SUPPLIED DATA START
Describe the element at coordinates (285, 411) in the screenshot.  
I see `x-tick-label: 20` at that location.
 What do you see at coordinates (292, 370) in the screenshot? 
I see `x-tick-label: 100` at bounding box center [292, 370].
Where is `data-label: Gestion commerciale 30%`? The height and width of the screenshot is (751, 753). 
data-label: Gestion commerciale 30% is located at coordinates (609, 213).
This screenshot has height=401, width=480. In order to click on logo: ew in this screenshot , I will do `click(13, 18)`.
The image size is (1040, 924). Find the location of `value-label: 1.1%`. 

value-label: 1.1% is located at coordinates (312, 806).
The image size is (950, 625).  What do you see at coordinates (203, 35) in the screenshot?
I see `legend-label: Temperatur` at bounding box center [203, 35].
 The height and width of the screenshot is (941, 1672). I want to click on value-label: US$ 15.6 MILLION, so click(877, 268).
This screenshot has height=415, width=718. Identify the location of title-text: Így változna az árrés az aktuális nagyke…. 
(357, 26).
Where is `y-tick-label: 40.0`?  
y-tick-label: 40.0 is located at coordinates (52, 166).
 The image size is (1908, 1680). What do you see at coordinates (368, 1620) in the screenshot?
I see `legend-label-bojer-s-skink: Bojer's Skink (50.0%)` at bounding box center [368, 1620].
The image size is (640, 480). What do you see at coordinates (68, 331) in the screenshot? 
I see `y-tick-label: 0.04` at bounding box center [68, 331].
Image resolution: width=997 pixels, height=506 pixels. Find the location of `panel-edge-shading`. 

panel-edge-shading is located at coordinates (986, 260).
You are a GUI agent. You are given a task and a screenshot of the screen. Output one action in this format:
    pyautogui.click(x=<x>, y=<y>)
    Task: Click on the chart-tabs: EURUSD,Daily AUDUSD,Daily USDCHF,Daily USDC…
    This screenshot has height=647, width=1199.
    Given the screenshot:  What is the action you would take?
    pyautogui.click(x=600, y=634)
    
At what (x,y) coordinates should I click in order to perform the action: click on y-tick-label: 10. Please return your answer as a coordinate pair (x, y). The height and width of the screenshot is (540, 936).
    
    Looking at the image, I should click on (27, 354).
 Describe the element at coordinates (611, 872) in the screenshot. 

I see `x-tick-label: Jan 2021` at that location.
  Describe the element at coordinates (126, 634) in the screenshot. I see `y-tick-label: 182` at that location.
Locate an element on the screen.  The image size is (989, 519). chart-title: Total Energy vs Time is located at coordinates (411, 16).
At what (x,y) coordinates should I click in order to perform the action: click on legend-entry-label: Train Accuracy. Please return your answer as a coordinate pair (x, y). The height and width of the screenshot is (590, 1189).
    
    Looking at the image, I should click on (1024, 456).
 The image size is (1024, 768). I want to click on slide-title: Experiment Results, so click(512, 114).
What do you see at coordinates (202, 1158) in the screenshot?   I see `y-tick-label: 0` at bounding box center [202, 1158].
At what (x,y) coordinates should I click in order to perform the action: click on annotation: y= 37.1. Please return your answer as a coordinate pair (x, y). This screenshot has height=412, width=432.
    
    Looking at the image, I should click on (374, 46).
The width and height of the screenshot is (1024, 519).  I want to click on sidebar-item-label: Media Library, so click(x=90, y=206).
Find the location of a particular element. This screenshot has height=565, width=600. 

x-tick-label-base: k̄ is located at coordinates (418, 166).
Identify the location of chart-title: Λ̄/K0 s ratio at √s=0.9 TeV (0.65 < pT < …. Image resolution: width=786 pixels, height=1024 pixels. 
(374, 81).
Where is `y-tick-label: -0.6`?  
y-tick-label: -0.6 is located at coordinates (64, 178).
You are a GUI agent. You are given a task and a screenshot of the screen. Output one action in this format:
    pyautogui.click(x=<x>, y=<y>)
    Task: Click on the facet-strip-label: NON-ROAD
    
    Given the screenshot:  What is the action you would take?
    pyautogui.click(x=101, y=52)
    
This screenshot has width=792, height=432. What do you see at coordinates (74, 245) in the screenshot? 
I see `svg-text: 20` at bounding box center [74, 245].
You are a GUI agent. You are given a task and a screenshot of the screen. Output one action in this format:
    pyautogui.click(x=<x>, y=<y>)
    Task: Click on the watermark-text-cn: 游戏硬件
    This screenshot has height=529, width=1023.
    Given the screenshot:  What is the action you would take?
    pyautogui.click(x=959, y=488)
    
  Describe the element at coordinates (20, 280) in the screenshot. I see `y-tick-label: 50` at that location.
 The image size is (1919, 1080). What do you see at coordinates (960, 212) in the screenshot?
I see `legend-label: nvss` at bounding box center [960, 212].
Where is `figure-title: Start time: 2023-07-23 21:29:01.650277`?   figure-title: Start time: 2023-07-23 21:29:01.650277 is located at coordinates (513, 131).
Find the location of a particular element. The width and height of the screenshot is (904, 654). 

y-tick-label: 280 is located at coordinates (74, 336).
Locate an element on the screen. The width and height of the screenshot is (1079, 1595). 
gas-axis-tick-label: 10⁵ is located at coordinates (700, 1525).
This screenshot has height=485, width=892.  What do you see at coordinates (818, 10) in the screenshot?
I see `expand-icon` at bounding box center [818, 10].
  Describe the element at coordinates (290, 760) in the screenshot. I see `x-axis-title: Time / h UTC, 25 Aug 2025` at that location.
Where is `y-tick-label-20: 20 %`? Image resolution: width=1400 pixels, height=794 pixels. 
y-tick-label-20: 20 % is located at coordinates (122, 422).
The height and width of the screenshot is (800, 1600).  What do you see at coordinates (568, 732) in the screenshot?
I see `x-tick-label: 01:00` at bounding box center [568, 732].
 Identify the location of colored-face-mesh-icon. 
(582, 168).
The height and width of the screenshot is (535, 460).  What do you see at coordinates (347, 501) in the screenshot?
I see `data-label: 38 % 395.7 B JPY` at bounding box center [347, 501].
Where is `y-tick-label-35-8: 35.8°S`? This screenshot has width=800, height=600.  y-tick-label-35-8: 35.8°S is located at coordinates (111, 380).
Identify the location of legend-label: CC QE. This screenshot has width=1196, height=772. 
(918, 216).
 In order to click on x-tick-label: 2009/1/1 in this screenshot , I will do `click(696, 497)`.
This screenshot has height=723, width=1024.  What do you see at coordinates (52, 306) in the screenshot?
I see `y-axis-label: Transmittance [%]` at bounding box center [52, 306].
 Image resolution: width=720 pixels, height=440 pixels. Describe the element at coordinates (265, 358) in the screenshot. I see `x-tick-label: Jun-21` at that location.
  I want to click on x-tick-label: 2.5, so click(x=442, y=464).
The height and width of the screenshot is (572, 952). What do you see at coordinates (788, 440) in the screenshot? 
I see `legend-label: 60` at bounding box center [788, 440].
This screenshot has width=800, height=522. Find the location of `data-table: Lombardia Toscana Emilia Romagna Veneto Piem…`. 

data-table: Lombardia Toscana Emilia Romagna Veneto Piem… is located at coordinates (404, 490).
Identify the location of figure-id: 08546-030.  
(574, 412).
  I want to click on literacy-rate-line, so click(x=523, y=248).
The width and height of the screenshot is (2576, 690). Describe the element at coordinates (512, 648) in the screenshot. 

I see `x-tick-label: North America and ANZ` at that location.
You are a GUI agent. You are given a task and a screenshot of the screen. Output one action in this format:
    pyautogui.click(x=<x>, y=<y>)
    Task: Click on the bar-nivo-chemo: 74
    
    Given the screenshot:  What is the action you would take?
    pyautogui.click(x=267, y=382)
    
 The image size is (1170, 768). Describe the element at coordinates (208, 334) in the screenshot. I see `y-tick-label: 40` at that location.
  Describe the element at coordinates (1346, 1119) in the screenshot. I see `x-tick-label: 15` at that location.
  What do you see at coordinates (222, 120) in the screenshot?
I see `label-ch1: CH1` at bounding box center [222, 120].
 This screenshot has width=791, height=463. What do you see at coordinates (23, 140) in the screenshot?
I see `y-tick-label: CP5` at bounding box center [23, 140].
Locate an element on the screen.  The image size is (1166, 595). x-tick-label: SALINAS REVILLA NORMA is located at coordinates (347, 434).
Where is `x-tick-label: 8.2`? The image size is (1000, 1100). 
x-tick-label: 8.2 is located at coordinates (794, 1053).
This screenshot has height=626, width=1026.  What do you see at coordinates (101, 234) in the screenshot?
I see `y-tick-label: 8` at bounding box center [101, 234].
SUPPLIED DATA END
WORK INSTRUCTION:
Transcribe the lines of the records above without any change, beginning with the line containing "This screenshot has height=415, width=718." and ending with the line containing "coordinates (411, 16).", both of those lines included.

RESULT FOR THIS TASK:
This screenshot has height=415, width=718. Identify the location of title-text: Így változna az árrés az aktuális nagyke…. 
(357, 26).
Where is `y-tick-label: 40.0`?  
y-tick-label: 40.0 is located at coordinates (52, 166).
 The image size is (1908, 1680). What do you see at coordinates (368, 1620) in the screenshot?
I see `legend-label-bojer-s-skink: Bojer's Skink (50.0%)` at bounding box center [368, 1620].
The image size is (640, 480). What do you see at coordinates (68, 331) in the screenshot? 
I see `y-tick-label: 0.04` at bounding box center [68, 331].
Image resolution: width=997 pixels, height=506 pixels. Find the location of `panel-edge-shading`. 

panel-edge-shading is located at coordinates (986, 260).
You are a GUI agent. You are given a task and a screenshot of the screen. Output one action in this format:
    pyautogui.click(x=<x>, y=<y>)
    Task: Click on the chart-tabs: EURUSD,Daily AUDUSD,Daily USDCHF,Daily USDC…
    This screenshot has height=647, width=1199.
    Given the screenshot:  What is the action you would take?
    pyautogui.click(x=600, y=634)
    
At what (x,y) coordinates should I click in order to perform the action: click on y-tick-label: 10. Please return your answer as a coordinate pair (x, y). The height and width of the screenshot is (540, 936).
    
    Looking at the image, I should click on (27, 354).
 Describe the element at coordinates (611, 872) in the screenshot. 

I see `x-tick-label: Jan 2021` at that location.
  Describe the element at coordinates (126, 634) in the screenshot. I see `y-tick-label: 182` at that location.
Locate an element on the screen.  The image size is (989, 519). chart-title: Total Energy vs Time is located at coordinates (411, 16).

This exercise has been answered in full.